Добр и даже благодушен по своему характеру наш человек, и нелегко наполнить его сердце ненавистью. Это неизбежно сказывалось в начальный период войны. Понадобились месяцы, чтобы в наших отступавших войсках, во всей армии и во всём народе люди поняли, с каким невыразимо жестоким и опасным врагом они имеют дело, какая страшная угроза нависла над судьбой Родины, над всем будущим нашей страны. И тогда в душах людей родилась и накопилась та благородная ярость, ненависть, без которой невозможна была бы победа и утолить которую мог только полный и окончательный разгром врага.
Те, кто сражался в Брестской крепости, прошли эту школу ненависти не за месяцы, а за дни и недели – такой концентрированной, неистовой, бешеной была их короткая война. И в этом чувстве ненависти, как в жарком, злом пламени, сгорело все мелкое, личное, своё, что было в душах людей, и осталось одно, самое важное и главное – та смертельная и до конца непримиримая борьба с врагом, в которой они стали первыми воинами своего народа. Рядом с этой борьбой и её возможным трагическим исходом собственная жизнь казалась уже неважной, недостойной особой заботы. Эти чувства станут ясными, стоит только задуматься над несколькими словами, выцарапанными неизвестным защитником крепости на стене каземата: «Я умираю, но не сдаюсь! Прощай, Родина! 20/VII-41».
Посмотрите – здесь нет подписи. Он не думал, этот умирающий солдат, о том, чтобы оставить истории своё имя, донести сквозь годы свой подвиг до потомства, быть может, до близких, родных ему людей. Он, видимо, вообще не думал ни о подвиге, ни о героизме. Почти месяц тут, в адовом огне Брестской крепости, он был простым «чернорабочим» войны, рядовым бойцом первого рубежа Отчизны, и в час смерти ему захотелось сказать ей, своей Родине, что он сделал для неё самое большое, доступное человеку и гражданину, – отдал жизнь в борьбе с её врагами, не сдавшись им.
Сколько гордости, не хвастливой, а величавой, полной высокого достоинства и спокойной скромности безвестно погибающего вложил он в своё «Я умираю, но не сдаюсь!». Пусть начал он со слова "я", но ведь это "я" – безымянное. Даже для самого себя он уже был не столько личностью, человеком с именем и фамилией, с собственной биографией, сколько маленькой частицей, атомом этой яростной борьбы, как бы человеческим кирпичом в стене старой русской крепости, ставшей на пути врага. И поистине удивительно звучит это безличное "я", с такой простотой уходящее в небытие.

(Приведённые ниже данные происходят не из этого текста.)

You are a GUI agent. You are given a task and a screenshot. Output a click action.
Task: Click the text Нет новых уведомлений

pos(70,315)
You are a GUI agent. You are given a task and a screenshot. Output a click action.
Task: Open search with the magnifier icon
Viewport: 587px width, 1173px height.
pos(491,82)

А его «Прощай, Родина!»… Вслушайтесь в эти два слова! В них и отчаянно упорный возглас сражённого, но непобеждённого борца, и как бы невольный тихий вздох, полный тоски преждевременного ухода из жизни, и пронзительный крик боли за судьбы родной страны, – ведь он не знает и не узнает никогда, что происходит с ней там, на востоке. И не матери, родившей и вскормившей его, не любимой жене, не детям, если они у него были, посылает он свой последний привет. Умирая, он произносит то слово, что выше и шире всех других, что вмещает в себя и человека, и семью, и его прошлое, настоящее и будущее, – бесконечно дорогое слово «Родина». Так в короткой этой надписи, сейчас хранящейся в музее, как бы настежь распахнулась перед нами великая и простая душа нашего народа.

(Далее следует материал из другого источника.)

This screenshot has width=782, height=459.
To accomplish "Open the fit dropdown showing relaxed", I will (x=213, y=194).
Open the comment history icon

А маленький эпизод, однажды рассказанный мне защитником крепости Александром Ребзуевым, показывает всю силу бесконечной ненависти, которая одна давала необъяснимую энергию последним героям Брестской обороны.
Ребзуев попал в плен при разгроме группы Фомина. Его и нескольких других бойцов не сразу отправили в лагерь, а продержали с неделю в сараях за Бугом. Когда стрельба в центральной крепости стала немного затихать, видимо, после того как прекратила своё существование группа Потапова, пленных повели под конвоем в район Тереспольских ворот – убирать трупы.
Их вели через Западный остров, и они слышали неподалёку стрельбу – вероятно, ещё продолжали драться пограничники. В центре крепости перестрелка вспыхивала то здесь, то там, но около Тереспольских ворот как раз было затишье.
Их ввели в глубокие ворота, и они увидели, что в самой середине этого сводчатого туннеля, прочного и надёжного, как убежище, поставлен у стены большой стол с расстеленными на нём топографическими картами и с полевым телефоном. Над картами склонились трое или четверо гитлеровских офицеров, а один громко кричал в телефонную трубку.
Но прежде всего пленным бросилось в глаза другое. Перед каждым из офицеров стояла походная стопка, а в центре стола белела ещё почти полная большая литровая бутыль с надписью «Московская водка». И Ребзуев рассказывает, что именно это слово «Московская» вдруг отозвалось в сердце тяжкой болью и тоской. Нестерпимо унизительным казалось видеть перед хохочущими, полупьяными фашистами надпись «Московская», будто тем самым было грязно оскорблено само слово «Москва», сейчас особенно святое для этих попавших в руки врага людей.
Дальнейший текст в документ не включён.